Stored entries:
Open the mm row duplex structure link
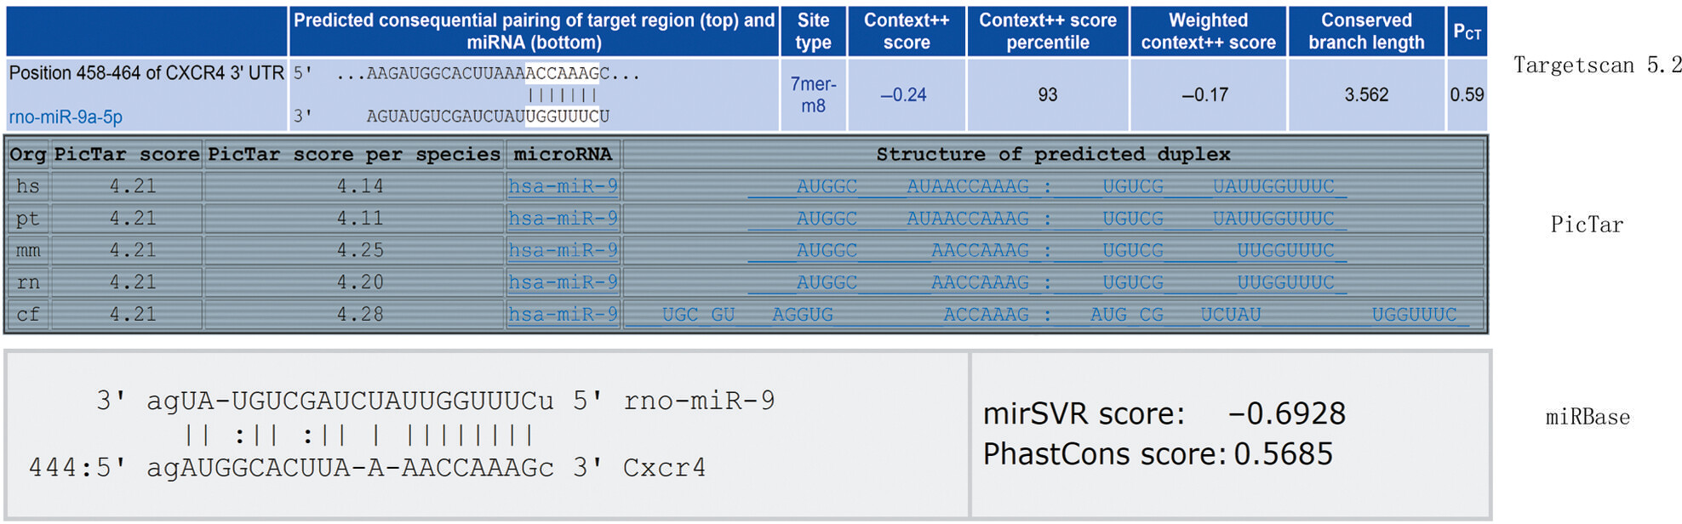Screen dimensions: 1682x524 click(1047, 252)
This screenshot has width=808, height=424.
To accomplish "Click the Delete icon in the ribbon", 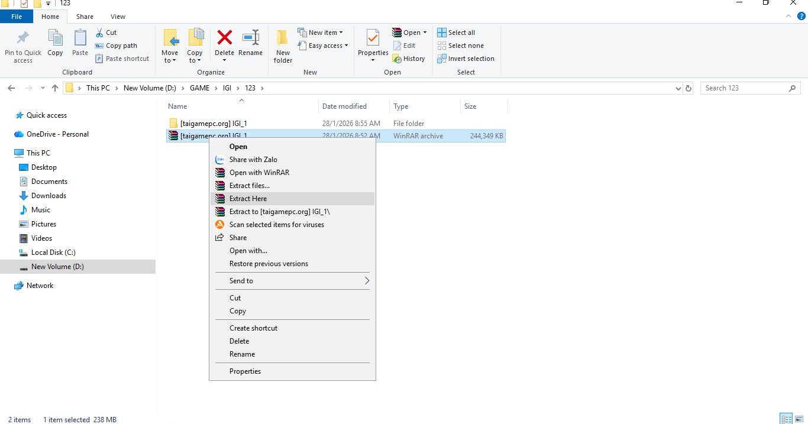I will 224,39.
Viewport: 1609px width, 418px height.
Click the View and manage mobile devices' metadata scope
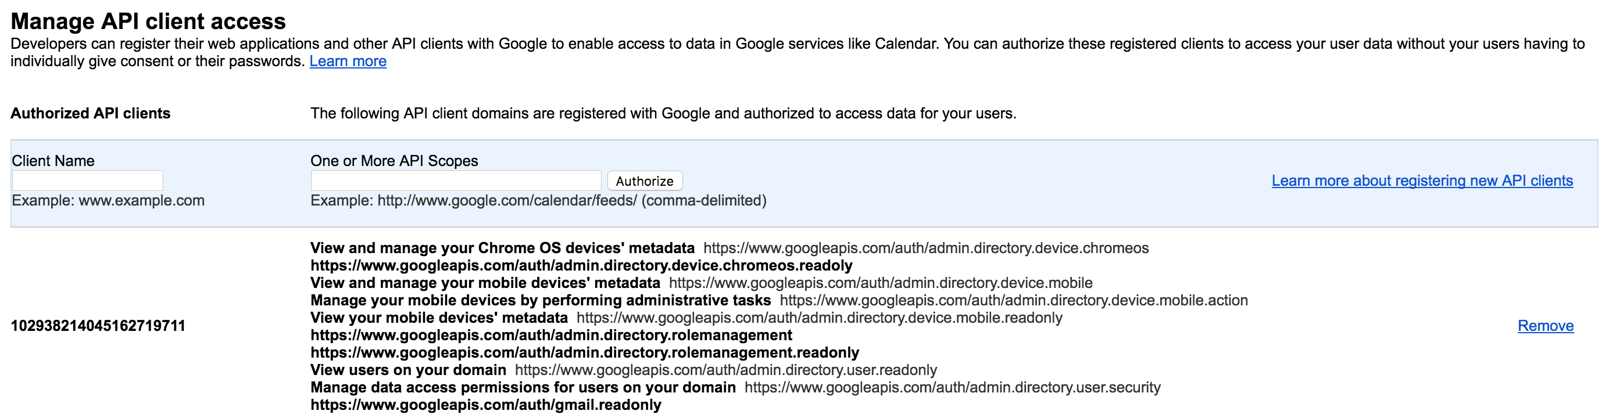coord(485,283)
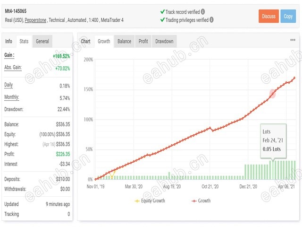The image size is (302, 227).
Task: Open the General tab
Action: pyautogui.click(x=42, y=41)

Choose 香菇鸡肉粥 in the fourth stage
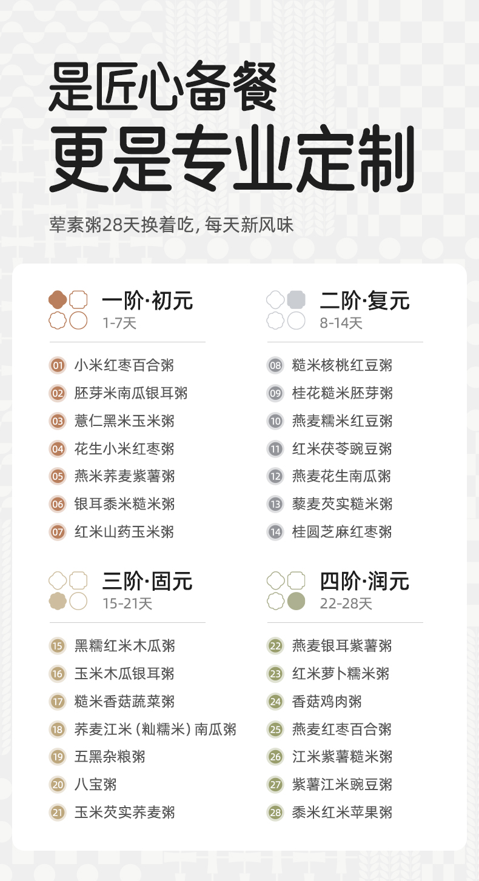coord(327,702)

- [Task directions]
Return exactly the lines that begin with the one containing "Viewport: 1609px width, 418px height." and end with the final line of the data above; include no pictures.

- [Answer to the exercise]
Viewport: 1609px width, 418px height.
Click the View and manage mobile devices' metadata scope
coord(485,283)
The image size is (302, 227).
Task: Open the General tab
Action: pyautogui.click(x=42, y=41)

Choose 香菇鸡肉粥 in the fourth stage
coord(327,702)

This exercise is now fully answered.